Esta atitude de Israel durante o caminho no deserto é
considerada negativa, ligada à incapacidade de confiar em Deus (Es
16,2-3; 17,3; Nm 11,4). É a atitude típica de quem não conhece a
fadiga e a espera, necessárias para atingir o verdadeiro bem.
v. 31 Jacob disse:
vende-me agora a tua primogenitura. O autor apresenta Jacob como
um homem astuto e calculista, que sabe retirar grandes vantagens das
circunstâncias.
v. 32 Eis que estou
morrendo: de que me serve a primogenitura? O v. 34b dá o
comentário do autor a esta frase. É um juízo de desprezo, porque não
consegue perceber os grandes dons do Senhor. Atitude similar à de
muitos cristãos de hoje que não sabem agradecer a Deus as graças que
recebem nos sacramentos.

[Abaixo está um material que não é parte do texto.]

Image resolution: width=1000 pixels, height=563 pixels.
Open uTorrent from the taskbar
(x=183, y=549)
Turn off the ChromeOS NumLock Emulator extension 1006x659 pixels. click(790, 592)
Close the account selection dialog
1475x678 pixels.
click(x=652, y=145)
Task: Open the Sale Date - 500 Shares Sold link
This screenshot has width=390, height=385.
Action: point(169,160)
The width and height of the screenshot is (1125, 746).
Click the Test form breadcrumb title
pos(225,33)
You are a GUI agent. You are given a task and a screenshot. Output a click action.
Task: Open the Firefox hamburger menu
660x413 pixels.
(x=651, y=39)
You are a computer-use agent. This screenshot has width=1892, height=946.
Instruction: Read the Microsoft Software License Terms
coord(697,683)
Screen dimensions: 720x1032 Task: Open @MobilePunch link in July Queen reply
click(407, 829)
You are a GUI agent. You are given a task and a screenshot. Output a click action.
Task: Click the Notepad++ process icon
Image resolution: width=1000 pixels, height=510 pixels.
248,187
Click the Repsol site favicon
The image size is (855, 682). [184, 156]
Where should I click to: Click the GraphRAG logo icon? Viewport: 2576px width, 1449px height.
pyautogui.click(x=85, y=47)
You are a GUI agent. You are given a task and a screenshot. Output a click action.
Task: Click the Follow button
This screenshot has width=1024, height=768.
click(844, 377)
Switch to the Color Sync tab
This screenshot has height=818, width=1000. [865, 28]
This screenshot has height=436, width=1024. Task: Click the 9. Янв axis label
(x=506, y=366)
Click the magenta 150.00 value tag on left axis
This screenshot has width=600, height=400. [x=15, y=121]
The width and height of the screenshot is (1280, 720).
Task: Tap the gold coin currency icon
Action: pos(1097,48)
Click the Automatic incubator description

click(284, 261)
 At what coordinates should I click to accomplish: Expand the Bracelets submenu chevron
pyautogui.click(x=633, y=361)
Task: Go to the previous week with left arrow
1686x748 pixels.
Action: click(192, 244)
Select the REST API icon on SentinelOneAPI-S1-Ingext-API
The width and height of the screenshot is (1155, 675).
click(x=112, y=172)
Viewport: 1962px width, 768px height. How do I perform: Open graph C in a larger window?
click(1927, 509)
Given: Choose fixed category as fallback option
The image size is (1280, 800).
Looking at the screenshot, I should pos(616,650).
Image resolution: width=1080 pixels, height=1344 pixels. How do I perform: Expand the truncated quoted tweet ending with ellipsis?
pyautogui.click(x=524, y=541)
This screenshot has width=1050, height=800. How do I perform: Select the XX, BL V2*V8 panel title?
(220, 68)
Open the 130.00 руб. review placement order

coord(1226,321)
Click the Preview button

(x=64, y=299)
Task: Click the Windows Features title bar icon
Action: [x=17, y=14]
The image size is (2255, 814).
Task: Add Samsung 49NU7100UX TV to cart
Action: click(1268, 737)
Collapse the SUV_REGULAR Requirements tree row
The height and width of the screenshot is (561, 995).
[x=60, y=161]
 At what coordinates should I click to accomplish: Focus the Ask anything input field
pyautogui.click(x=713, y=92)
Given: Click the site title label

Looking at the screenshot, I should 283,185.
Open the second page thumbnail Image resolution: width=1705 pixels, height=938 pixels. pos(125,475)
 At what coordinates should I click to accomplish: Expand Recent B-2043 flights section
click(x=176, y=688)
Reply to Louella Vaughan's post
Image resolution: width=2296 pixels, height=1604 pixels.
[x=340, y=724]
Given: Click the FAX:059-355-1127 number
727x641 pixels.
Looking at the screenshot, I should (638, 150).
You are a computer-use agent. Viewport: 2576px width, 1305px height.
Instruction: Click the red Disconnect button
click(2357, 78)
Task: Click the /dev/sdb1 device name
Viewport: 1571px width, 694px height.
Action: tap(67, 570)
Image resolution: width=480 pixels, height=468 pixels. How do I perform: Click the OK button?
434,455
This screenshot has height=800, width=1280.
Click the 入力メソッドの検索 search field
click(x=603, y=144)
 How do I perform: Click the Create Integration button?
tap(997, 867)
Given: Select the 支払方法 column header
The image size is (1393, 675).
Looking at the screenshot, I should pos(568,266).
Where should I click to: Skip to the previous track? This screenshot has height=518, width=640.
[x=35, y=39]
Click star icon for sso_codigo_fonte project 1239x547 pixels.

Esaú não está à altura do seu papel de
primogénito, que tudo herda do pai e, neste caso, a promessa de
descendência e da terra.
v. 33 E ele jurou-lho e
vendeu a primogenitura a Jacob. Em Hb 12,16, Esaú é apresentado
como um profanador dos dons de Deus.
Esaú perdeu tudo quanto lhe
pertencia legitimamente, a primogenitura, porque não lhe percebeu o
valor. Pelo contrário, Jacob, com outra sensibilidade, compreendeu o
seu valor, e é isto que o autor quer enfatizar. Porém, a forma como
Jacob se comporta, ao aproveitar-se de um momento de fragilidade do
seu irmão, deixa-nos perplexos.
Jacob torna-se assim herdeiro da
promessa de Abraão. O autor vê em tudo isto um plano do Senhor que,
antes do nascimento dos dois gémeos, já tinha previsto que o maior
haveria de servir o menor. A história da salvação insinua-se através
das facetas dos comportamentos humanos, frequentemente não lineares
e contraditórias. O autor insiste em querer mostrar que o plano da
salvação se desenvolve pelo puro dom de Deus e não pelo mérito das
personagens, que são, de vários modos, miseráveis. O autor não se
escandaliza pela miséria dos homens, pelo contrário mostra que
Deus serve-se de todos
para levar avante os seus planos, demonstrando, assim, o seu
poder que vence também com meios que podem parecer inadequados.